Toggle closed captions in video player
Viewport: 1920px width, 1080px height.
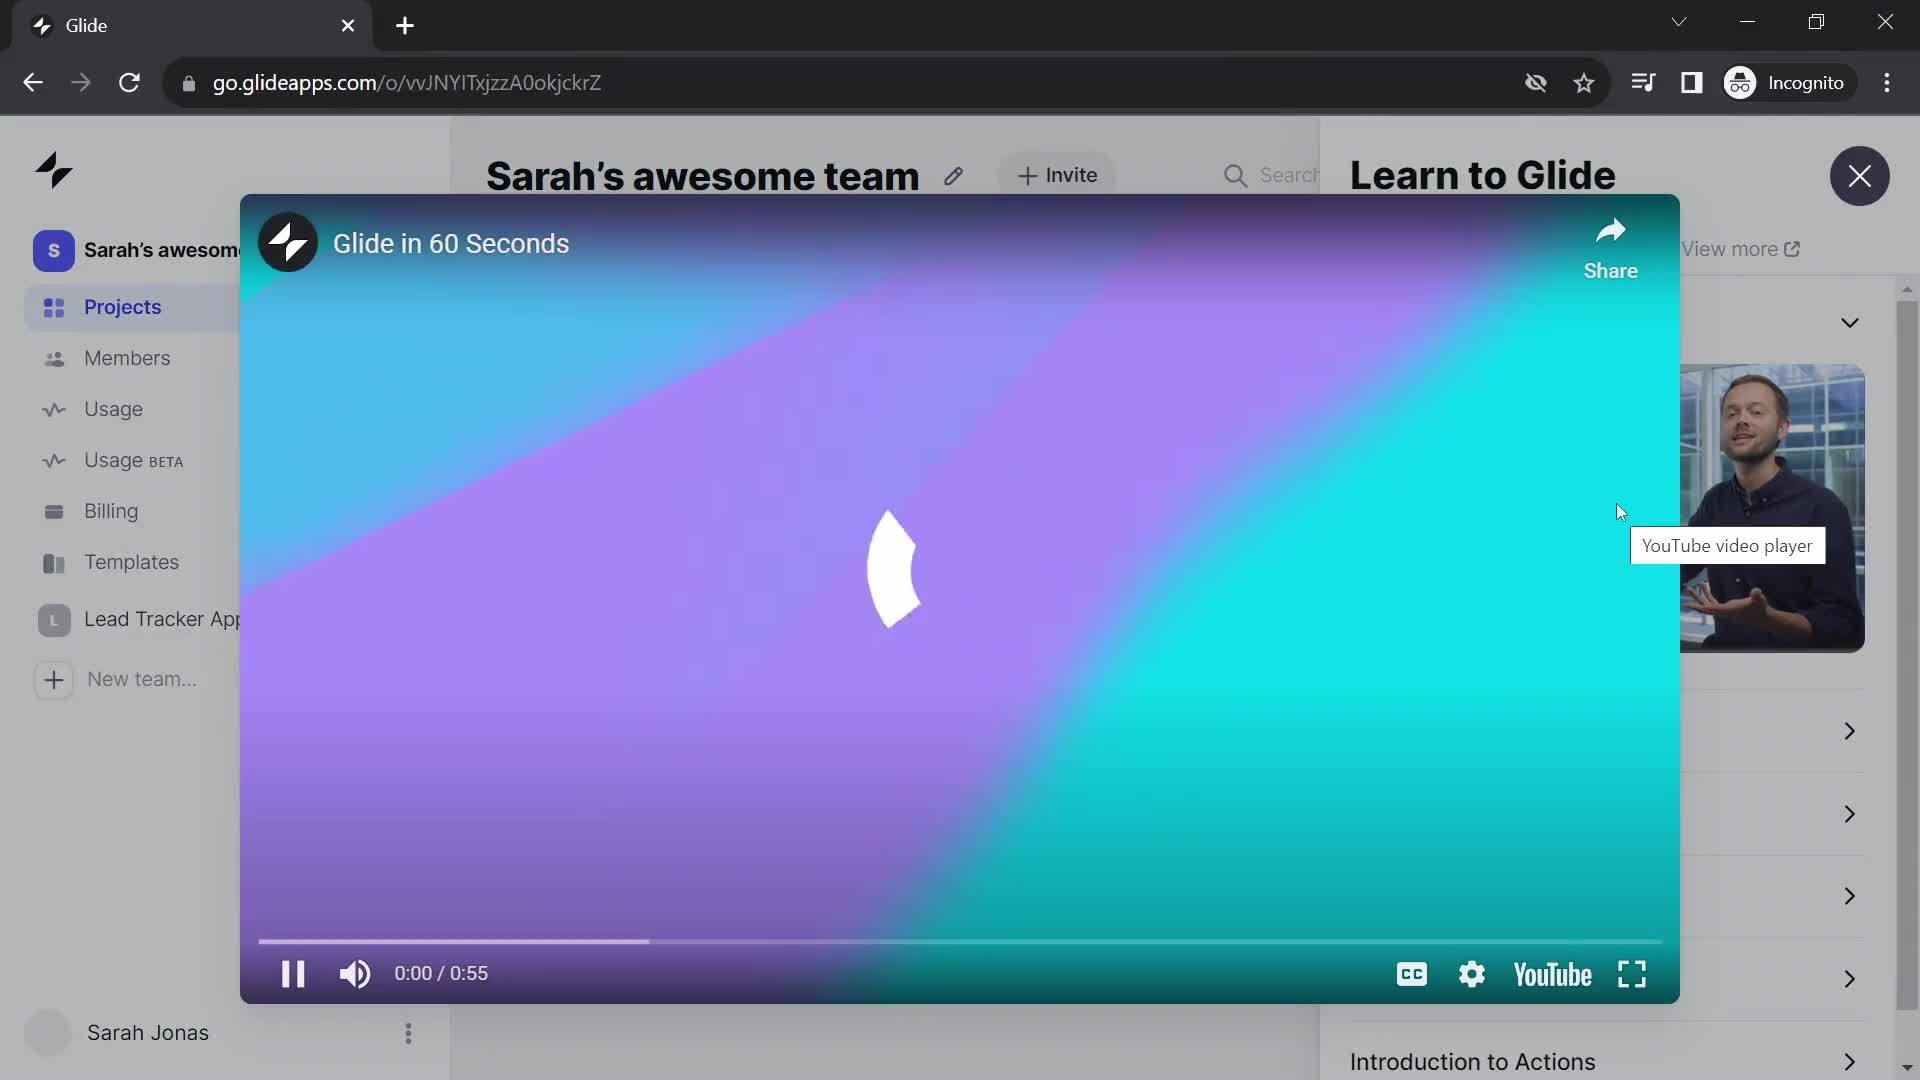pos(1411,975)
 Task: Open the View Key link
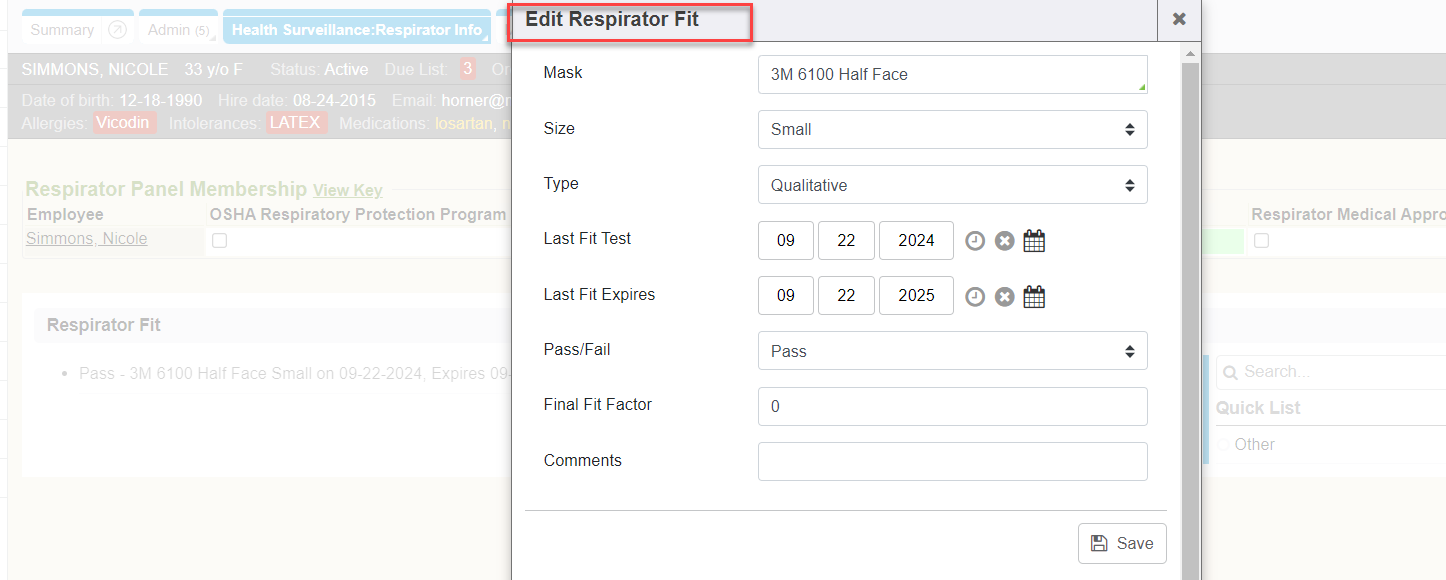coord(347,191)
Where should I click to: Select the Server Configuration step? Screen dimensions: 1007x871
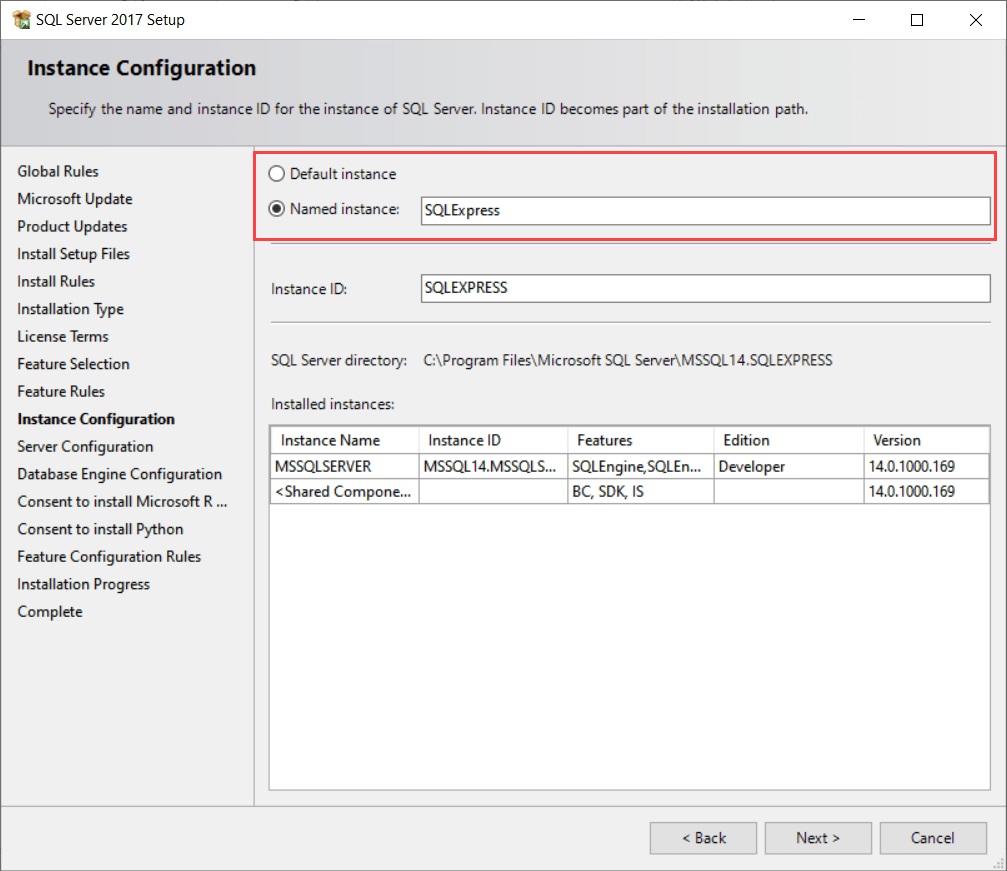pos(85,446)
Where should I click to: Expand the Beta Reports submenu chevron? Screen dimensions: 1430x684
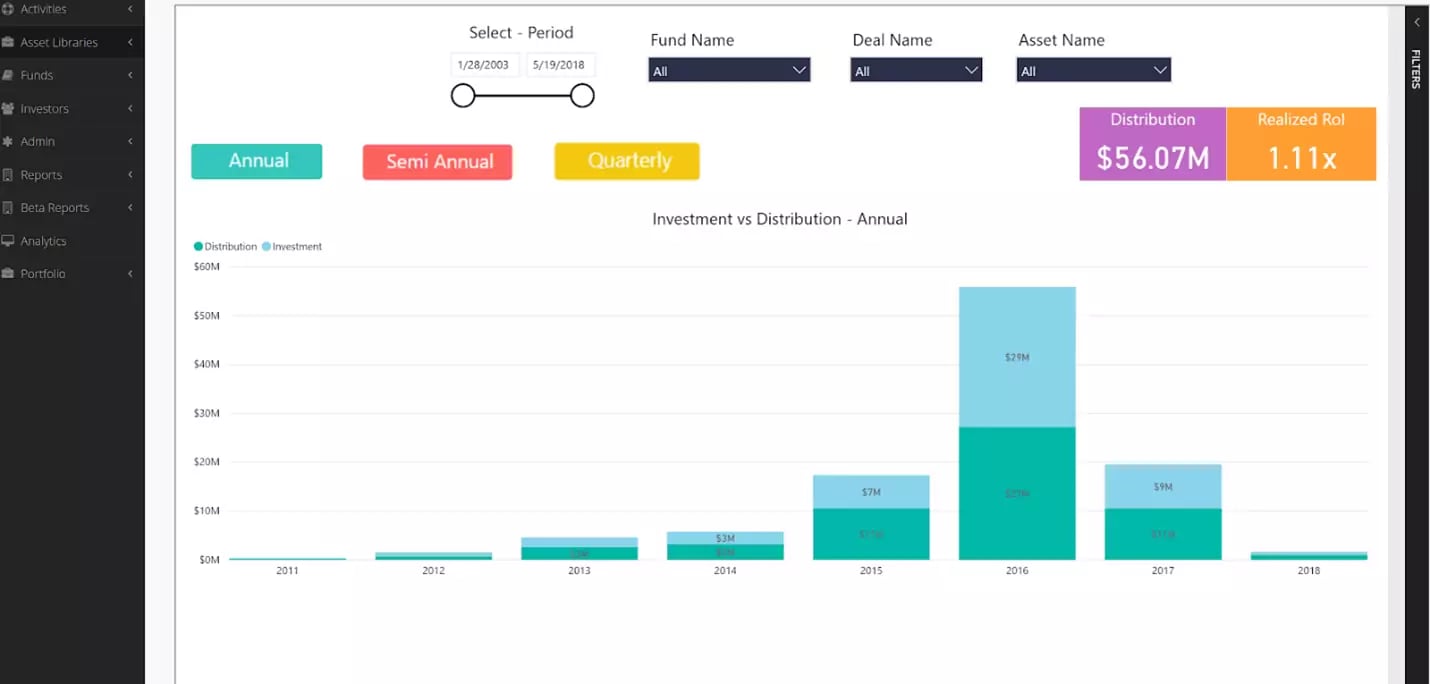130,208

________________

▶ _Aim of the task_:
Would you write out the data exactly, with no pictures in the copy?

▶ _Answer to this problem_:
Toggle closed captions in video player
Viewport: 1920px width, 1080px height.
pos(1411,975)
 Task: Open the View Key link
coord(347,191)
Where should I click to: Select the Server Configuration step? Screen dimensions: 1007x871
pos(85,446)
Where should I click to: Expand the Beta Reports submenu chevron? Screen dimensions: 1430x684
130,208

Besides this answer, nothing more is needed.